Elis F. Stenman created a machine to manufacture paper clips. He was an amateur inventor, and in 1922 he wondered if an entire house could be built using only newspaper for insulation. Owning a plot of land in the seaside resort of Rockport, Massachusetts, Stenman had his new cottage framed with wood. The floor and roof are also wood. But he used rolled-up newspapers to insulate the walls, and then forgot to cover them with shingles.
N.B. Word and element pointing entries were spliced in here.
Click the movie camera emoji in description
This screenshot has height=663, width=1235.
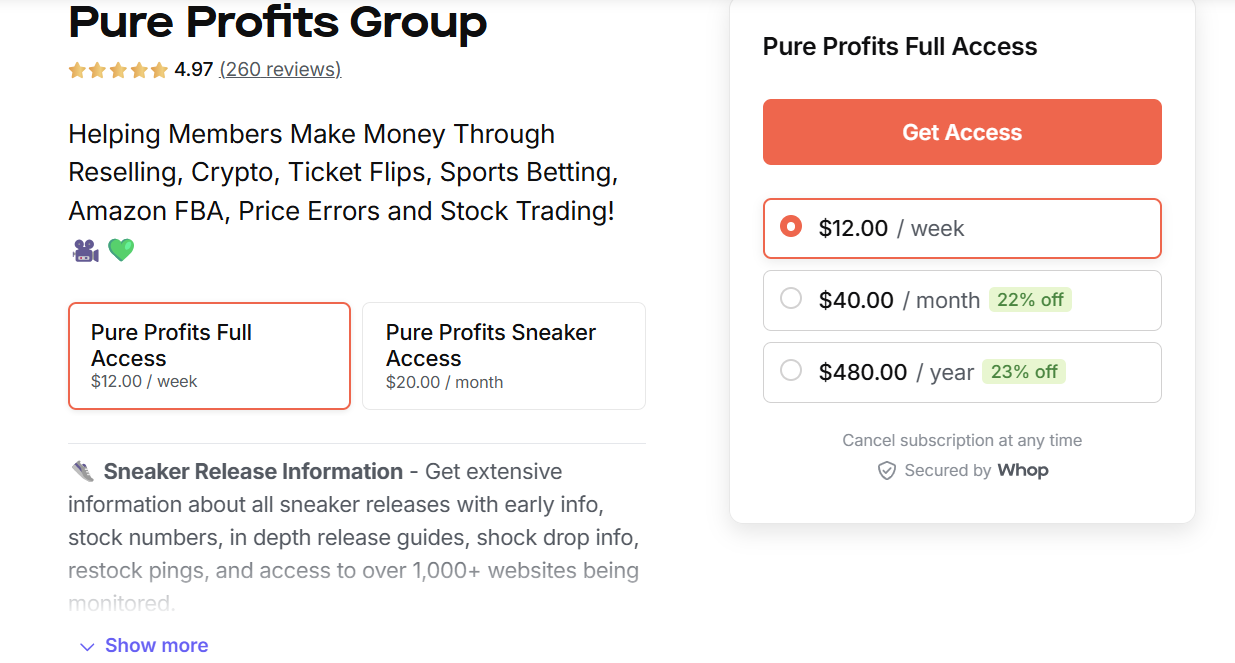point(84,250)
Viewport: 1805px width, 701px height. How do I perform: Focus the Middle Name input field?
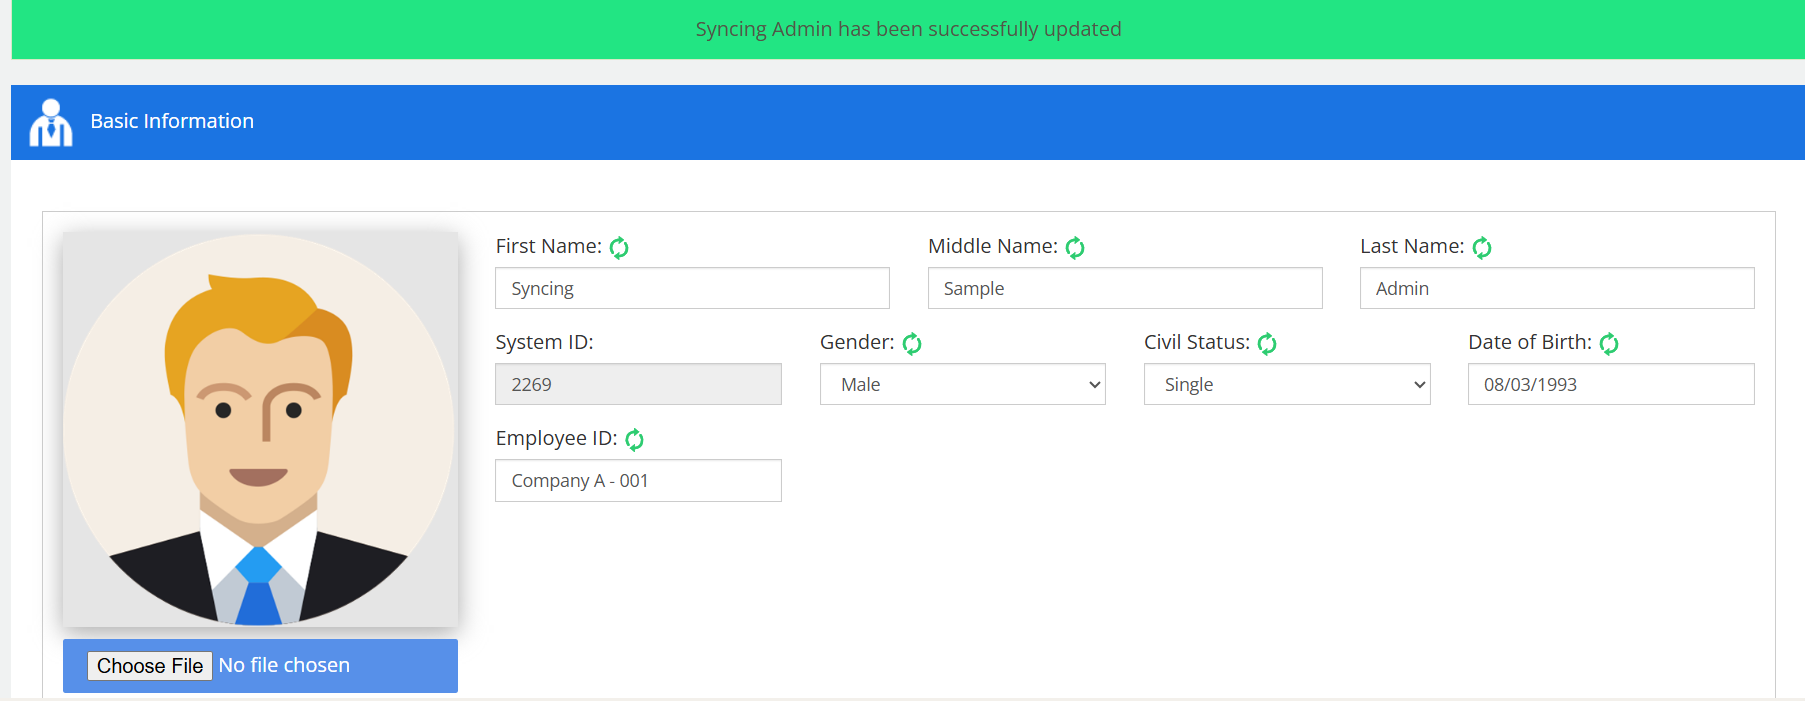tap(1124, 288)
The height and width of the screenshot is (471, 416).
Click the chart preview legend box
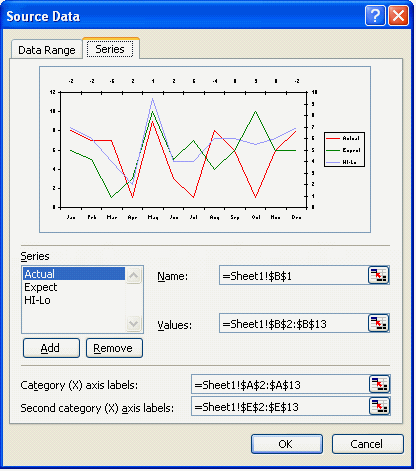pos(344,149)
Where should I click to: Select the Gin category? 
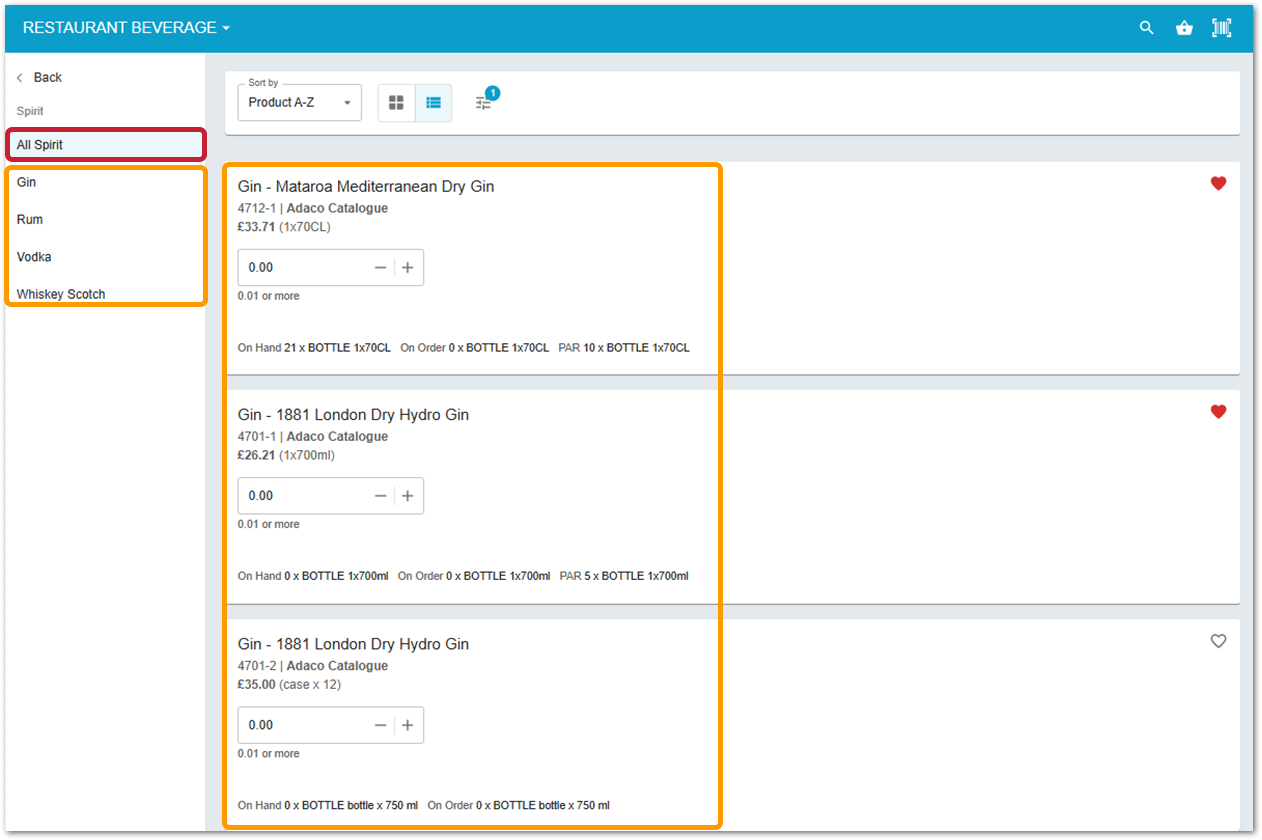26,182

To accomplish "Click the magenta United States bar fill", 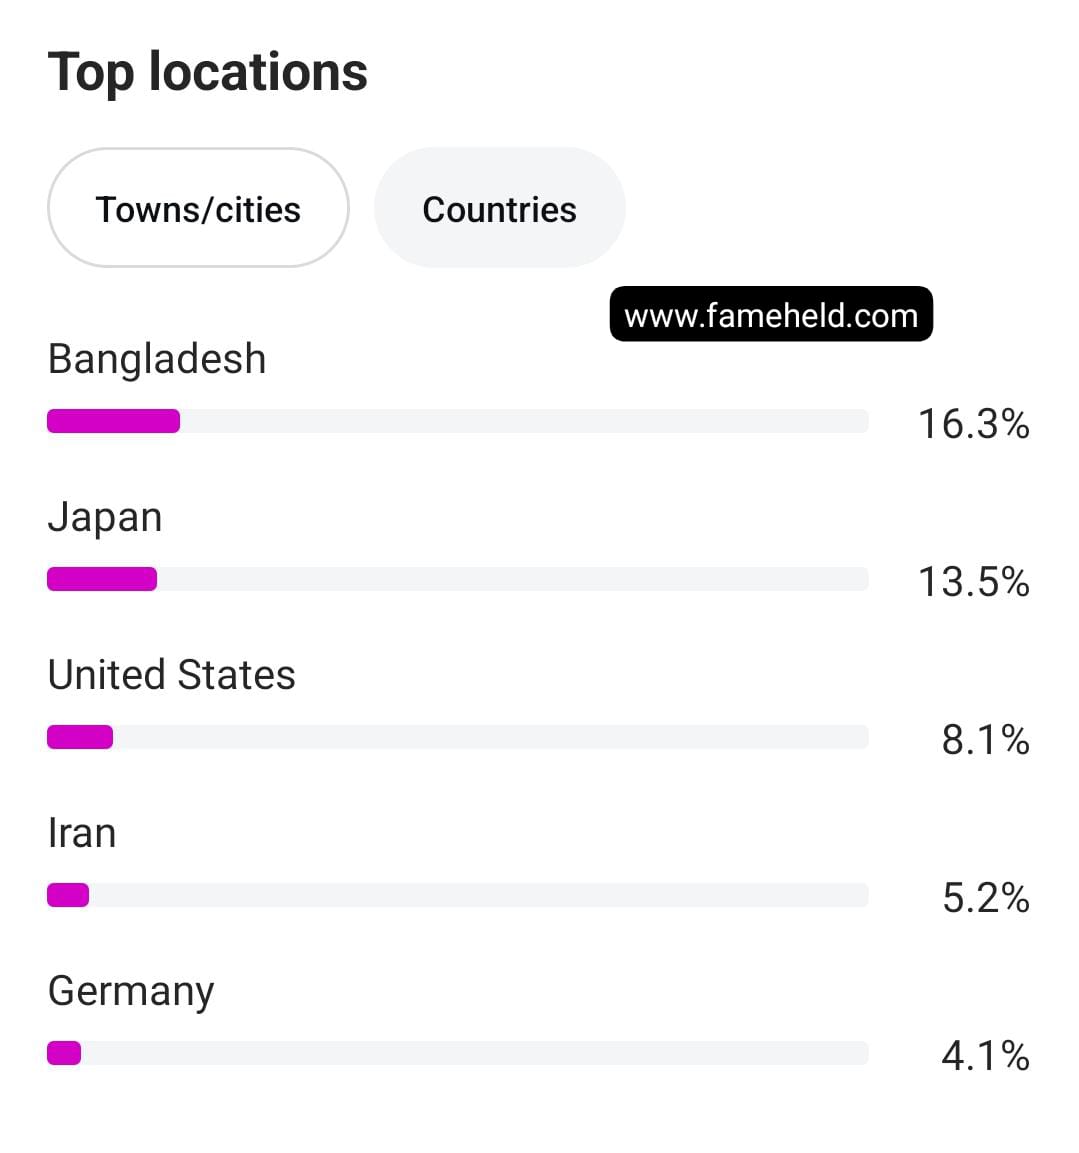I will [x=80, y=737].
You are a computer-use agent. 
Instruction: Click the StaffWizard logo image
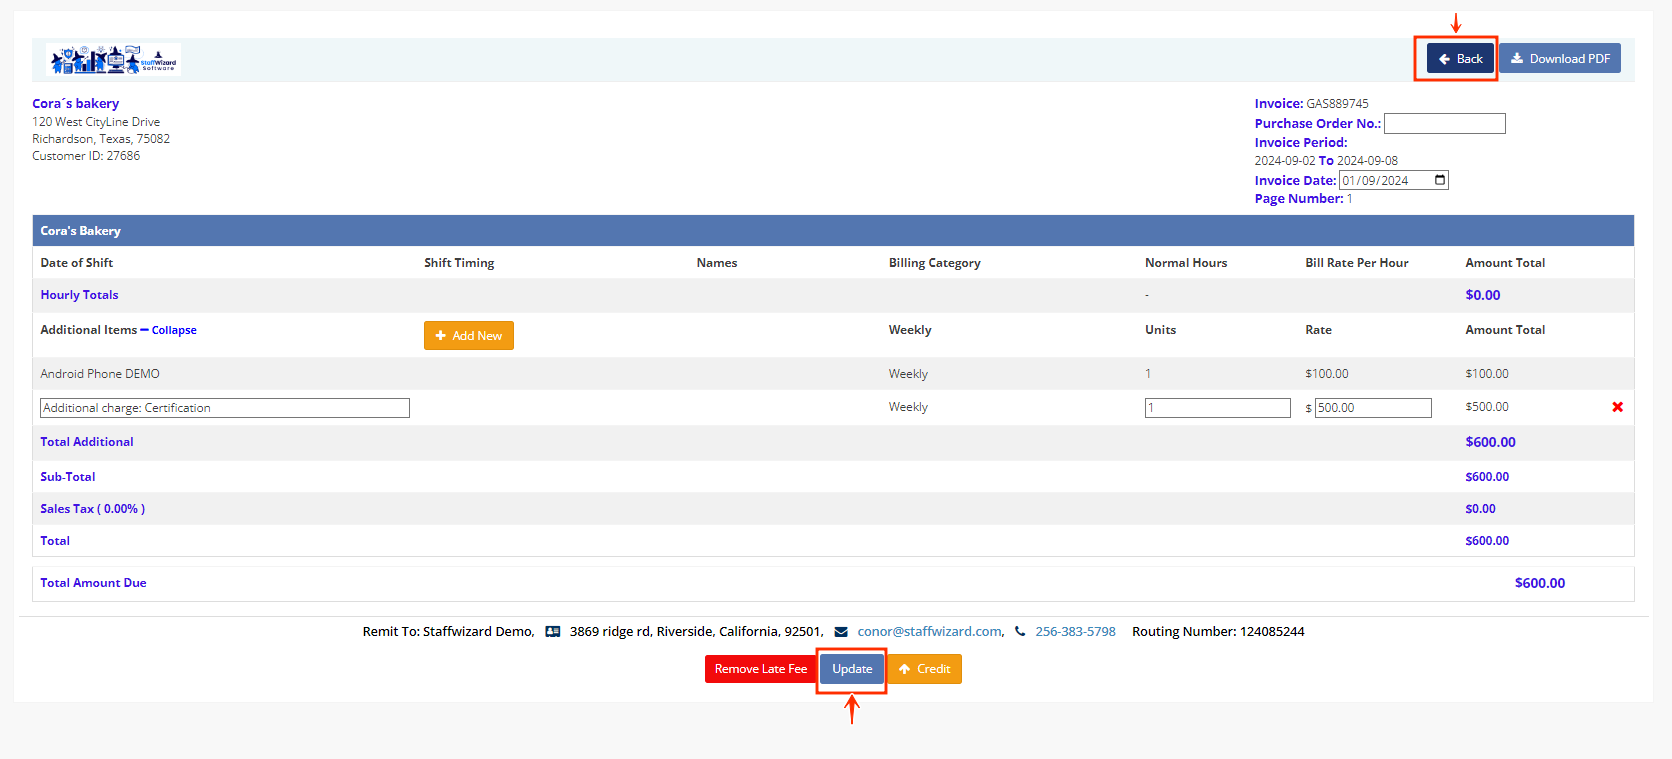tap(114, 60)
When the house was finished in 1924, Stenman and his wife, shown here, lived there each summer until 1930. It had electricity and running water, but no bathroom. (There was an outhouse in back, and it was not made of paper.) After the couple settled in, Stenman wondered how much furniture he could build by nailing together varnished rolls of newspaper. Today all the furniture is made of paper. In the photo above, Mrs. Stenman is sitting at a desk made entirely of rolled up, varnished copies of The Christian Science Monitor. Here's a close up.

Ninety-three cold winters and hot summers have not damaged Stenman's paper house, which is still open for tours. "There's lots of varnish on the walls," says Stenman's great niece, Edna Beaudoin, "but we don't varnish the inside of the house because the more you put on, the darker it gets, and we like to leave it so you can still read the papers."